The Standish Group’s Chaos reports (the 1994 original study and the recent 2001 update) have caused a tremendous waste of IT dollars. Just look at tool site after tool site - project management, collaboration, software development, modeling tools - the numbers from the Chaos report are given as a key reason for buying particular products. These reports are heralded as verification that the software development community is in a sorry state of affairs and that we must all be unprofessional, undisciplined, and immature. Every time I see these reports referenced, I get a gagging reflex.
If software is in such a sorry state of affairs, why are three of the richest (at least before the recent market slide) people in the world software people - Bill Gates, Larry Ellison, and Paul Allen?
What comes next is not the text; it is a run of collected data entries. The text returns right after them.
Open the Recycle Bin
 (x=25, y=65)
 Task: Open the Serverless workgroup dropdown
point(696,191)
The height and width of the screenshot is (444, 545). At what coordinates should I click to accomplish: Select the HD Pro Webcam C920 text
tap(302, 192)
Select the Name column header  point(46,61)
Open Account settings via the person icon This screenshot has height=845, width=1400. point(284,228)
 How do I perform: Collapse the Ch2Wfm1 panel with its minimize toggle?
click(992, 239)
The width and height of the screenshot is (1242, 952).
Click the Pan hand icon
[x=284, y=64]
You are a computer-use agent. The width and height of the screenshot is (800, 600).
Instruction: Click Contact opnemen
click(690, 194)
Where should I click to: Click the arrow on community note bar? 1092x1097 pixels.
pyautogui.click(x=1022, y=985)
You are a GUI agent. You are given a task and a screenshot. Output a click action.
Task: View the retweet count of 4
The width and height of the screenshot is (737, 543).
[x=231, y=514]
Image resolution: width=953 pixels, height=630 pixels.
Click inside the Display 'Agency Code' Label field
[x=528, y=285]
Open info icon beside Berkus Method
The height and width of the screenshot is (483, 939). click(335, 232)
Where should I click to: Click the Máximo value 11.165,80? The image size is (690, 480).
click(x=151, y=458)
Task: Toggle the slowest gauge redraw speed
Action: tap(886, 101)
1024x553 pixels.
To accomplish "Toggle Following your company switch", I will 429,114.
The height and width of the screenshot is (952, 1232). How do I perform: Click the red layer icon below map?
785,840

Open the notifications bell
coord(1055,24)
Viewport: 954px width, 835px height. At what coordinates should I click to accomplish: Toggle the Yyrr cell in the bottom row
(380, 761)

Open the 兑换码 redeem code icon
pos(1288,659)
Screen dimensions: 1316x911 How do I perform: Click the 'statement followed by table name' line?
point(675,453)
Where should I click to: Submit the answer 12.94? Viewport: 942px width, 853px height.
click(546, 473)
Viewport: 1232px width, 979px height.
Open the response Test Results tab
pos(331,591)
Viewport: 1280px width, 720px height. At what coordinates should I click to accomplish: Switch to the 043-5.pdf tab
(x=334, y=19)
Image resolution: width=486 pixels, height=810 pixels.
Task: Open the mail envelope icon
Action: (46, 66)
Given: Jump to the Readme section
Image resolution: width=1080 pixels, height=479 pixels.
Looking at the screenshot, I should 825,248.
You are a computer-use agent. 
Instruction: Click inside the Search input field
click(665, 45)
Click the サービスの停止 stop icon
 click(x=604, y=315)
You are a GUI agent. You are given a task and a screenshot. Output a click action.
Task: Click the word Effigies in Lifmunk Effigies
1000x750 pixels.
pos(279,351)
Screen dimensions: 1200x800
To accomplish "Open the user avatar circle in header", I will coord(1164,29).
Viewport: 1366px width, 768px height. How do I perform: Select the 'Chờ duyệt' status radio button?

Why is software the driving force behind nearly every technology, from the Web to bioengineering? According to the Chaos reports, in 1994 82% of all projects were “challenged” or “failures.” In 2001 we got a lot better - only 72% were “not” successful. How can we reconcile the overwhelming intrusion of software into every nook and cranny of our corporate, governmental, and personal lives with a 72% “not successful” rate? We can’t. Maybe it’s time we seriously challenged these numbers.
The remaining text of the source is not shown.